EXERCISE: Would you repeat exactly the part of the listing below that runs from the line containing "Viewport: 2576px width, 1052px height." down to the line containing "the Explorer views", inclusive, and nothing else?

EXERCISE DATA:
----------------

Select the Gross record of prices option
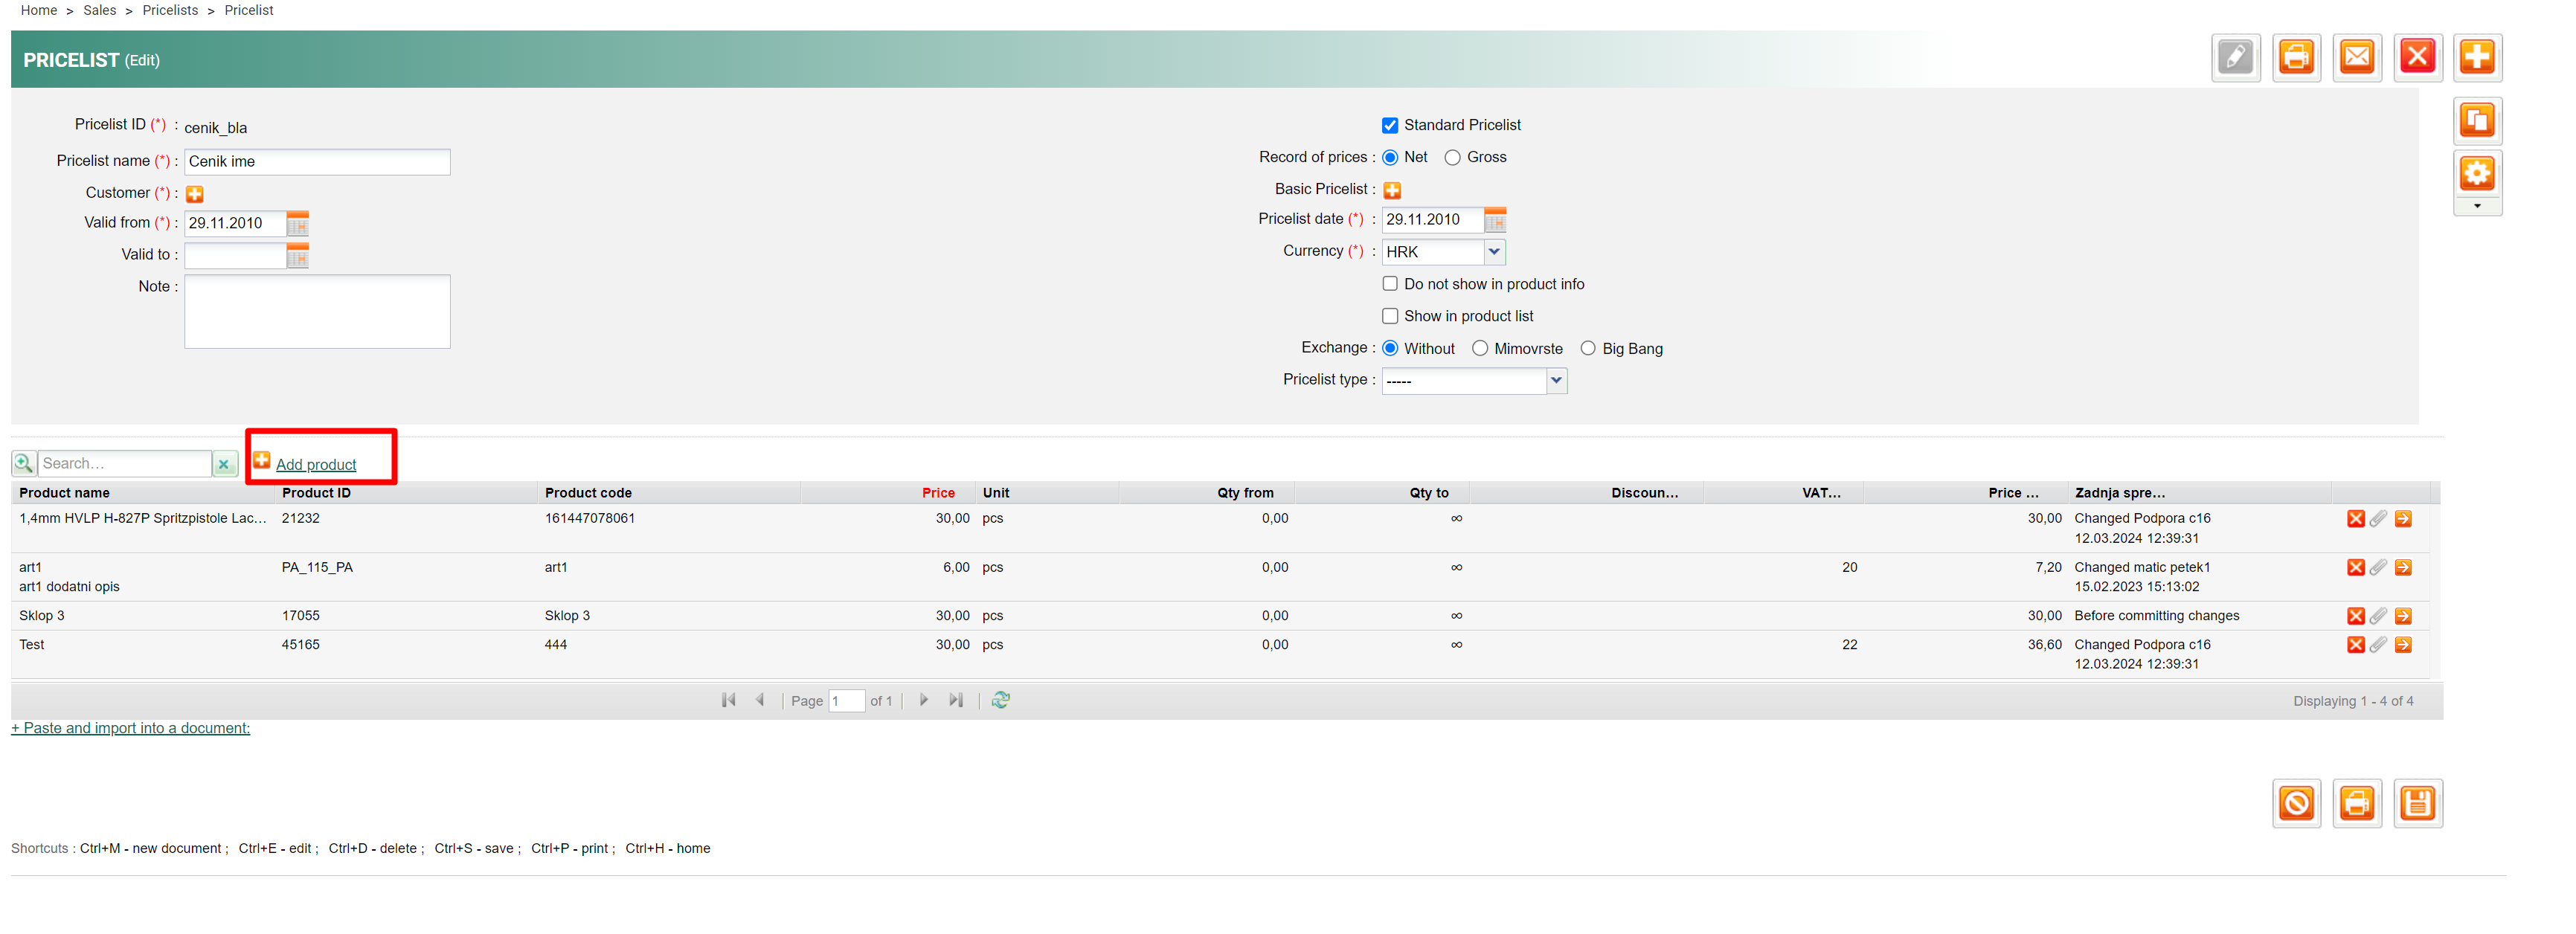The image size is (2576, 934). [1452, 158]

----------------

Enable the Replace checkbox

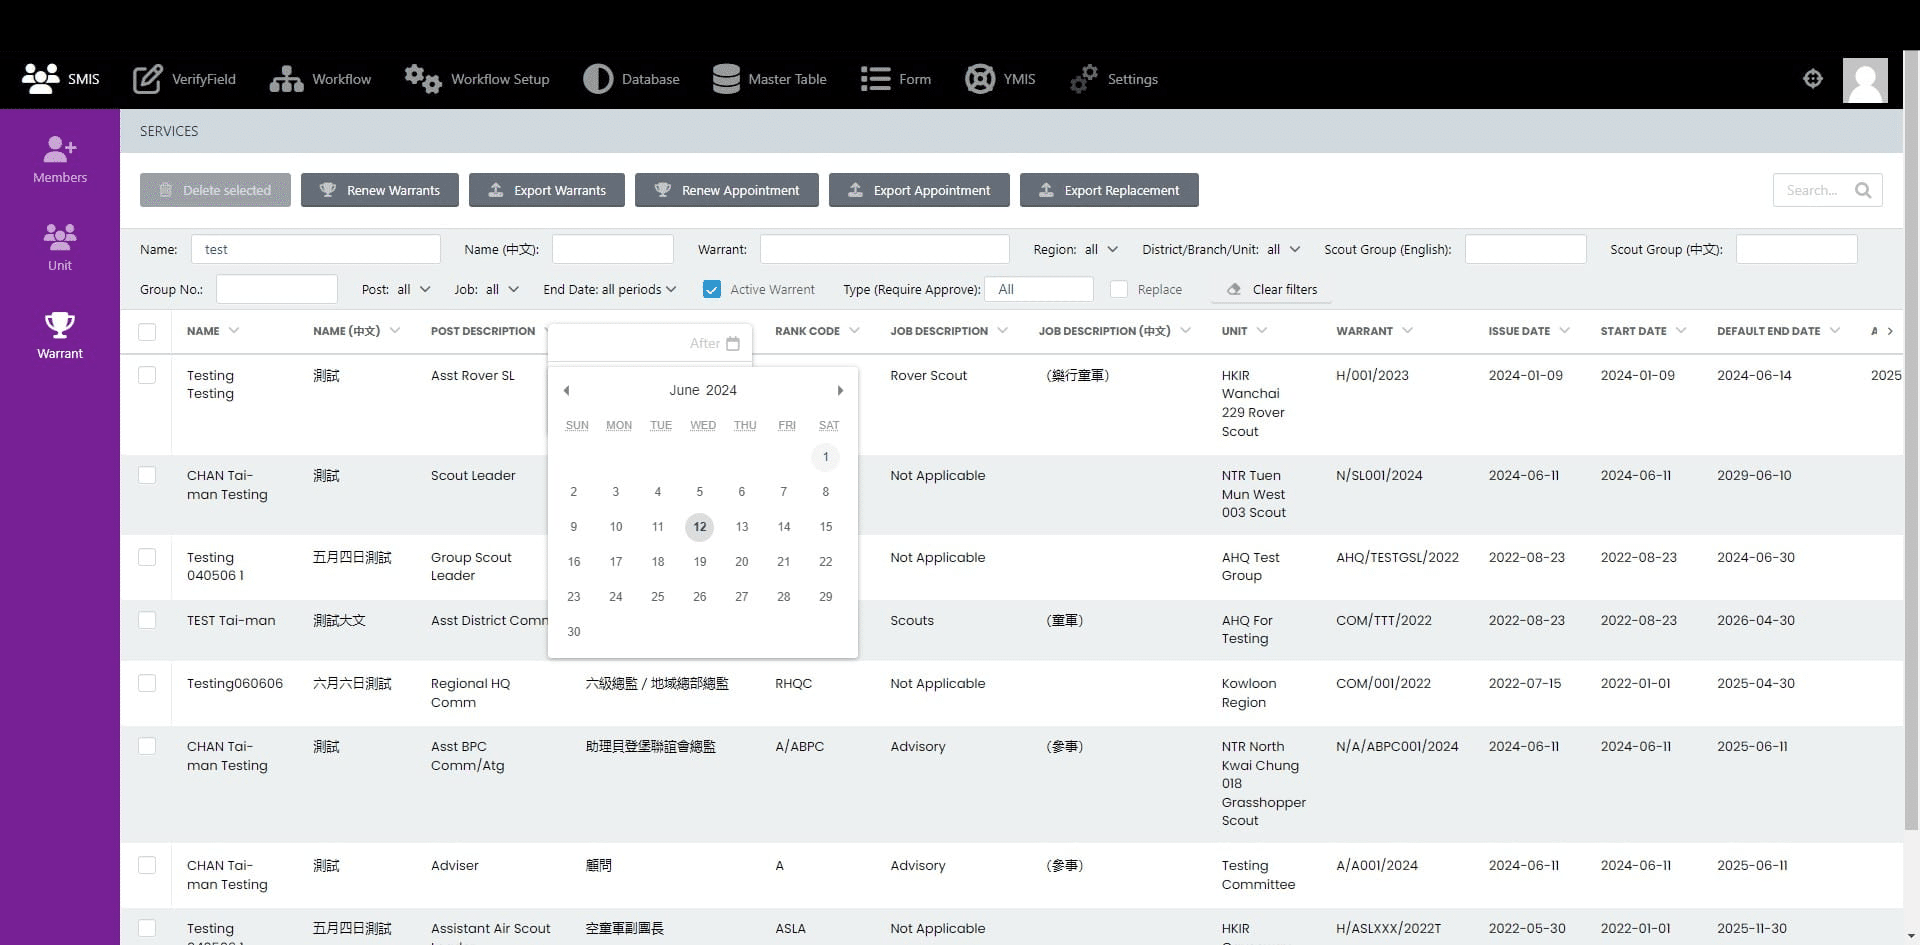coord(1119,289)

----------------

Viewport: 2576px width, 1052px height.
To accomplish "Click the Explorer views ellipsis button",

----------------

FINISHED TASK:
Viewport: 2576px width, 1052px height.
To accomplish "Click the Explorer views ellipsis button",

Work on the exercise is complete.